Orange County Commission says yes to Skyplex

click to enlarge Orange County Commission says yes to Skyplex
Photo via Skyplex
In spite of Universal Orlando’s strong lobbying efforts, the Orange County Commission unanimously voted to approve the $460 million proposed Skyplex development on International Drive.

Skyplex developer Joshua Wallack’s proposal includes a plan for the world’s tallest roller coaster at 501 feet, a 450-foot Skyfall drop tower, a surf park, the world’s largest Perkins Restaurant and a 350-room hotel.

“What we intend to build is a renaissance,” Wallack says. “Skyplex has the critical mass to bring people in and create thousands of jobs.”

The Skyscraper on the site was originally proposed to be 700 feet, but at Tuesday’s commission meeting, Skyplex attorney Hal Kantor says the tower would not surpass 600 feet.

After a county Planning and Zoning Board meeting where Universal said the project was incompatible with the size and scope of International Drive, a group affiliated with the theme park sent out anti-Skyplex mailers to Orange County residents and created a website against the project, citing height, noise, traffic and light pollution concerns.

Numerous business owners and residents who spoke in favor of the project say north I-Drive is “tired” and a “depressed” area that should be as vibrant as south I-Drive. Several times, Orange County Mayor Teresa Jacobs pointed out that north I-Drive is under the city of Orlando’s jurisdiction.

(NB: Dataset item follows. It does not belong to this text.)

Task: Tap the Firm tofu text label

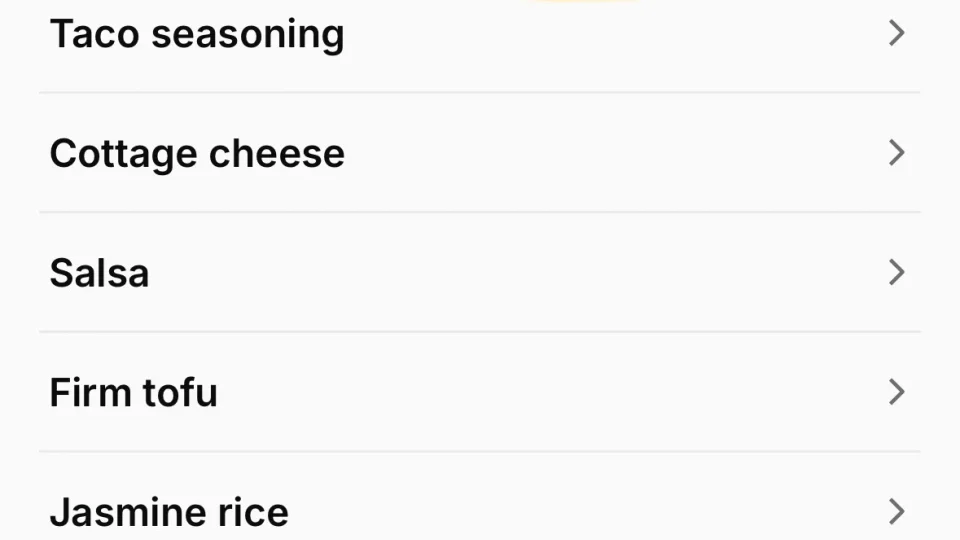Action: coord(133,392)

Universal sent two representatives to the meeting, including Universal head of external affairs John McReynolds. Universal’s issues with Skyplex are not about competition with the project, he says.

“We compete on a global scale, not with the businesses on I-Drive,” he says. “What I am here about is community...Why are we abandoning the vision for south Orange County for one project?”

Although three county residents spoke against the project, Sam Butler brought with him 250 petitions in support of Skyplex from his neighborhood, Tangelo Park, which would be the closest residential area to the project.

“We’re going to have a complex over there that I’m told is going to have an excess of 3,700 jobs, and those jobs are going to be within walking distance of my community,” he says. “I don’t see anything but a win-win situation...There’s enough honey to go around for everybody.”